> Provided data
■ ■ ■ ■ ■
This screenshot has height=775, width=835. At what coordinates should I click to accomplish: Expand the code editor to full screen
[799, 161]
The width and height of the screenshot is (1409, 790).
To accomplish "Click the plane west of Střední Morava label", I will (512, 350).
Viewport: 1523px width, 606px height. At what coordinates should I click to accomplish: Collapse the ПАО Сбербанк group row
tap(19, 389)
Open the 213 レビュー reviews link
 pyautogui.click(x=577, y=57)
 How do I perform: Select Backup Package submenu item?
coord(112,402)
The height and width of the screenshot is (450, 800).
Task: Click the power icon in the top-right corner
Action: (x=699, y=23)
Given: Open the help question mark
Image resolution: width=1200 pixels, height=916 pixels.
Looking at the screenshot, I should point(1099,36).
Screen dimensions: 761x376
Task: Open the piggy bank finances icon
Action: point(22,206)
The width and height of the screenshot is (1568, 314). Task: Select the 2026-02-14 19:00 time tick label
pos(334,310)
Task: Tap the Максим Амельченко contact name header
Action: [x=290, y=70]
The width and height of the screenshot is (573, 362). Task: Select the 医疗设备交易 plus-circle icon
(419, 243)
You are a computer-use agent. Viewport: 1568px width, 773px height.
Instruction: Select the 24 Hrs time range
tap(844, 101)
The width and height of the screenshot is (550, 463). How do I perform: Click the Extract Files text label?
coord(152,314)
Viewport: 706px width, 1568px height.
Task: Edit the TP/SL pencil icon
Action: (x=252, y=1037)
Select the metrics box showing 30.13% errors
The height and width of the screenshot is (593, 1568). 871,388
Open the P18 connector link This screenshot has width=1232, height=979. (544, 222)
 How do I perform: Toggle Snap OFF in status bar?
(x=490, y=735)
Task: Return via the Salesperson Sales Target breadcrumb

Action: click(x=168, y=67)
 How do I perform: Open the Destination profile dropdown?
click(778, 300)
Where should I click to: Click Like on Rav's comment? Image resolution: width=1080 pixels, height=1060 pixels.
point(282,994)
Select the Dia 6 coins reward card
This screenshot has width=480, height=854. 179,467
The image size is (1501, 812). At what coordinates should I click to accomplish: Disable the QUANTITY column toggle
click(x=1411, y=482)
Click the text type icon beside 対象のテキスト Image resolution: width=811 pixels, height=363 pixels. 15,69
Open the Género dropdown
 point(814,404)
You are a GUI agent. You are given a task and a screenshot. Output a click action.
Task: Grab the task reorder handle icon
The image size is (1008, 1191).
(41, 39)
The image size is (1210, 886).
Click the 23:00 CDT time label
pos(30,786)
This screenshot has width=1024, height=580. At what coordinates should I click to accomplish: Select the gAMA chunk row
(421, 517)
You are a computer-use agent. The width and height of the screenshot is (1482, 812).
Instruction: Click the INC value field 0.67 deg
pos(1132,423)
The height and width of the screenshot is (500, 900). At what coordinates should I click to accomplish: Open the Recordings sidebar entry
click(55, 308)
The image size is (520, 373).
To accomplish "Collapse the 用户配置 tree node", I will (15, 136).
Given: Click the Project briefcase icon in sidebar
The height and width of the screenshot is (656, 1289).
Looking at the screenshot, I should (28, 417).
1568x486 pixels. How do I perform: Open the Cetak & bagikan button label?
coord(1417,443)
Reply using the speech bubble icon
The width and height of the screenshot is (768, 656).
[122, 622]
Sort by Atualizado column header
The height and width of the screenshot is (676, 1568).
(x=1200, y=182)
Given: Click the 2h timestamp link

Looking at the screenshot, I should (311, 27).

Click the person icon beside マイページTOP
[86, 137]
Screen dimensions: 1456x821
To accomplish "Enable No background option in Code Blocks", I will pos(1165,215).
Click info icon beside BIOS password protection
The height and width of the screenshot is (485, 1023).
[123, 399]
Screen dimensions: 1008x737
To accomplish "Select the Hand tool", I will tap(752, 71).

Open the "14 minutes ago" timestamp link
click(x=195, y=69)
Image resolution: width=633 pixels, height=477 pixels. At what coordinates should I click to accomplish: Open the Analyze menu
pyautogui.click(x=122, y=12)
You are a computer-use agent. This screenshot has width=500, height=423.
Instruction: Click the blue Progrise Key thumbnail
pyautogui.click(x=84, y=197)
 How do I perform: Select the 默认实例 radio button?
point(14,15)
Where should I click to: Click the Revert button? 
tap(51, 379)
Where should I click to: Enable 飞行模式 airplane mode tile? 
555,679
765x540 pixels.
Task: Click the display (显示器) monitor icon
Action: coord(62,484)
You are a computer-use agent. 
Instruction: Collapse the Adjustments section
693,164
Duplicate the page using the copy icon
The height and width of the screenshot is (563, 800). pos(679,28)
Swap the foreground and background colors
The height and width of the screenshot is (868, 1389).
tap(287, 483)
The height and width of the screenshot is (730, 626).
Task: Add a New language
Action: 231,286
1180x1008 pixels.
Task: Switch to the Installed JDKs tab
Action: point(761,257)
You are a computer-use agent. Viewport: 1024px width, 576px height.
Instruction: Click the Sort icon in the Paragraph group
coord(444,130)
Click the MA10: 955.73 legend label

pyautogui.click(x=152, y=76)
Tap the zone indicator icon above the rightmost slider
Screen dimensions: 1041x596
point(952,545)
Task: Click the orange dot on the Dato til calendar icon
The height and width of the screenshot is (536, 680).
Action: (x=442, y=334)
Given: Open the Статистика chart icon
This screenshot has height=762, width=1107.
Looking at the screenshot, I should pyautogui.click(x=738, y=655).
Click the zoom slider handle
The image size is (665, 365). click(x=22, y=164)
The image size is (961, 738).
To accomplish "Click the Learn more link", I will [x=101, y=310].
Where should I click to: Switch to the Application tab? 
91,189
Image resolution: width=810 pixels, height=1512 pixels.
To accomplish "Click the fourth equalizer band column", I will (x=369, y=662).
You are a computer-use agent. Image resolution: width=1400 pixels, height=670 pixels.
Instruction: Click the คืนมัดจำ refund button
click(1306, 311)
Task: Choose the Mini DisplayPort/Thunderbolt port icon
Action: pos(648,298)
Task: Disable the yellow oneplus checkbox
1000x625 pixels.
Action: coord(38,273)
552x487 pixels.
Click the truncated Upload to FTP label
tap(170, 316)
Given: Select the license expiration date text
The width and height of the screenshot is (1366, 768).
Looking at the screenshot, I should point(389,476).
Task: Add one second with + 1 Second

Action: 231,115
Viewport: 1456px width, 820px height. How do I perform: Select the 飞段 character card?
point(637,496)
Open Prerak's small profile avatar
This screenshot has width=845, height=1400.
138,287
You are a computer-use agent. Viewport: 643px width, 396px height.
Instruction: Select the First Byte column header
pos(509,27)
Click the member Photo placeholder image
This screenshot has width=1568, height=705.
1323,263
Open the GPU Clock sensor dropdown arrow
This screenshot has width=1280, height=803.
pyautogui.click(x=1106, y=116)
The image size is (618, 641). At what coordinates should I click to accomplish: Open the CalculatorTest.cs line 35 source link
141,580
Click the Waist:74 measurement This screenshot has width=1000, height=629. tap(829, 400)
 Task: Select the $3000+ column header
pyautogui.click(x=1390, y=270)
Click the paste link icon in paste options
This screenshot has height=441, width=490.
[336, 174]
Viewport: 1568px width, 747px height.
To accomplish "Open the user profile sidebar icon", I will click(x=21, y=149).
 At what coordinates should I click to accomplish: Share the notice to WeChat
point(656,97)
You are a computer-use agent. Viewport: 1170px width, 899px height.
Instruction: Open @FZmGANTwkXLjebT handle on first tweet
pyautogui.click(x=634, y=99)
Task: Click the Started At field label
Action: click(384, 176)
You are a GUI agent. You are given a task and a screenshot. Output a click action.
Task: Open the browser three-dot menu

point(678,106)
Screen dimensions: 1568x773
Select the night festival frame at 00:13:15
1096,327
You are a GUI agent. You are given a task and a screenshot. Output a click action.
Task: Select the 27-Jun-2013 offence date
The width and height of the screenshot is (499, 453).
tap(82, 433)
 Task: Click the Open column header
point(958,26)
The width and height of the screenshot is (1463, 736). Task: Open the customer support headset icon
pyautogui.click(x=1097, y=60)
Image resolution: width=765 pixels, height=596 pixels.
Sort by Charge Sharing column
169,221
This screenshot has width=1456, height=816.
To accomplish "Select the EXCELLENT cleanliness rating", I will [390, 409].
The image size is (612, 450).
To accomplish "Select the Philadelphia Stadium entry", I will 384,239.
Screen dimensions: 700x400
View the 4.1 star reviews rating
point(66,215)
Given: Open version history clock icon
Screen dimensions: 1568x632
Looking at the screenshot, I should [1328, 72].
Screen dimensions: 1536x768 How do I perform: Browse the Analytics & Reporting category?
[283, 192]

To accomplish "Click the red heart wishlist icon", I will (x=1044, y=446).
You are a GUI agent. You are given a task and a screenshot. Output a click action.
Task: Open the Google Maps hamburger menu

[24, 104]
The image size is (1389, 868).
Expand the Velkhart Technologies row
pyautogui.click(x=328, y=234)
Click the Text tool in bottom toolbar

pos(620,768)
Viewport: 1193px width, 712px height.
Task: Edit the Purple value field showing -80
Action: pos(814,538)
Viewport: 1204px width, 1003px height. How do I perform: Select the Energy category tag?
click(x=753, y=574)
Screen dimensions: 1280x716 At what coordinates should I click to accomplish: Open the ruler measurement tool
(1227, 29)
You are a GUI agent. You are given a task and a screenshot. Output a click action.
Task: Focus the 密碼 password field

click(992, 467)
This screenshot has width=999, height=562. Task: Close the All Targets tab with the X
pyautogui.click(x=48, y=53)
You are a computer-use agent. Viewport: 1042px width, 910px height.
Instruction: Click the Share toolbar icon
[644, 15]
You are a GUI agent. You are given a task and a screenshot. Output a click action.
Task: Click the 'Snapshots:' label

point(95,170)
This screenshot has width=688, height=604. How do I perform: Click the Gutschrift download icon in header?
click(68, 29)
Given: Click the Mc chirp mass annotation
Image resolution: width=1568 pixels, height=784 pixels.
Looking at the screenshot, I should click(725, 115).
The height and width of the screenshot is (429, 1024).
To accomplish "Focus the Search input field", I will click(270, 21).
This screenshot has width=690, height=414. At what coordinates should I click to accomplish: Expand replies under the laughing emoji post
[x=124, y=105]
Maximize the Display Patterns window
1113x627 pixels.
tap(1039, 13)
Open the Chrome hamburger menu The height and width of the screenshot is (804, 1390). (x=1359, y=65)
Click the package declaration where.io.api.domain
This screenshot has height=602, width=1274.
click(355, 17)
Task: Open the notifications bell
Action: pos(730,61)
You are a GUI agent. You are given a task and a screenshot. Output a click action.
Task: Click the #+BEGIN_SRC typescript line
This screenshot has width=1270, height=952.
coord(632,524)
■ ■ ■ ■ ■
> Instructions to follow
Every line above that holds the word "date" is to be found and copied.

> Exercise answer
Given: Select the license expiration date text
Task: Select the 27-Jun-2013 offence date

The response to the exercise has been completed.